Oddly, Bing and Google produce distinctly different search results. That’s is probably because some of the folks who operate Internet search engines have agendas too. So, I used Bing to get a list of hits on “biblical inerrancy” and Google to get a list on “biblical literalism”.

Here are the top three hits on “biblical inerrancy” from Bing.

  • Biblical inerrancy (en.wikipedia.org): Here is the basic definition from Wikipedia.

    Biblical inerrancy is the belief that the Bible “is without error or fault in all its teaching”; or, at least, that “Scripture in the original manuscripts does not affirm anything that is contrary to fact”. Some equate inerrancy with biblical infallibility; others do not. The belief is of particular significance within parts of evangelicalism, where it is formulated in the “Chicago Statement on Biblical Inerrancy”. (continued here)

  • What’s Inerrancy!? And Why Should I Care? (defendinginerrancy.com/): This article begins with why Inerrancy is important.

    It’s been said that a table must have at least three legs to stand. Take away any of the three legs and it will surely topple. In much the same way, the Christian faith stands on three legs. These three legs are the inspiration, infallibility, and inerrancy of Scripture. Take away one, and like the table, the divine authority of the Christian faith will surely topple. These three “in’s” complement each other, yet each expresses a slightly different distinction in our understanding of Scripture. (continued here)

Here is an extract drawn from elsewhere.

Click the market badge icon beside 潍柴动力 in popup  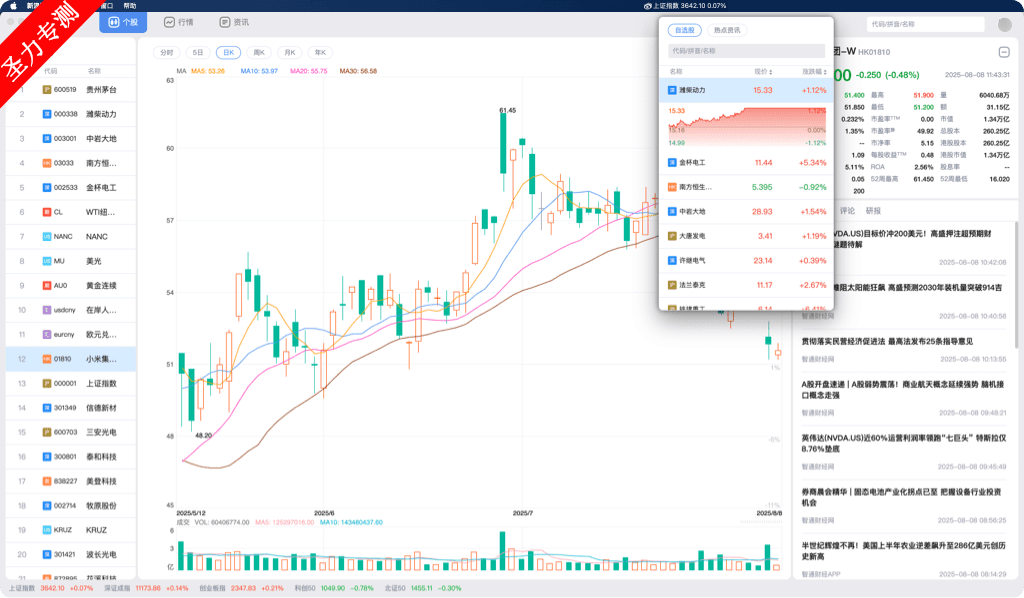click(x=672, y=90)
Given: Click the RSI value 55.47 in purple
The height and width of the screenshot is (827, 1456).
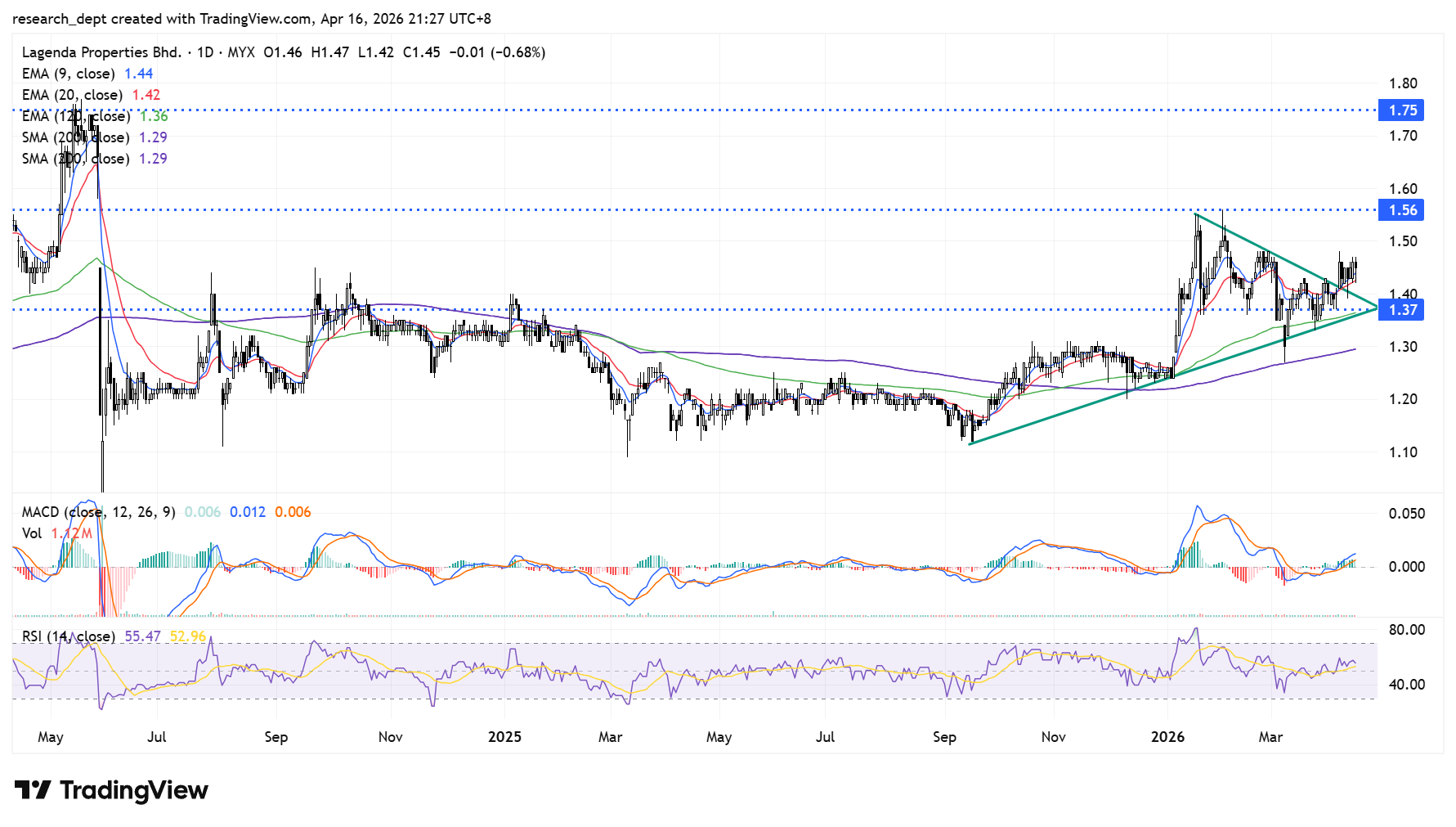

  • Why is it important to believe in biblical inerrancy? (gotquestions.org): This article starts with an answer.

    We live in a time that tends to shrug its shoulders when confronted with error. Instead of asking, like Pilate, “What is truth?” postmodern man says, “Nothing is truth” or perhaps “There is truth, but we cannot know it.” We’ve grown accustomed to being lied to, and many people seem comfortable with the false notion that the Bible, too, contains errors. (continued here)

Here are the top three hits on “biblical literalism” from Google.

  • Biblical literalism (en.wikipedia.org): Here is how this article starts.

    Biblical literalism or biblicism is a term used differently by different authors concerning biblical interpretation. It can equate to the dictionary definition of literalism: “adherence to the exact letter or the literal sense”,where literal means “in accordance with, involving, or being the primary or strict meaning of the word or words; not figurative or metaphorical”. (continued here)

  • How biblical literalism took root (theguardian.com): The author is not a fan of biblical literalism.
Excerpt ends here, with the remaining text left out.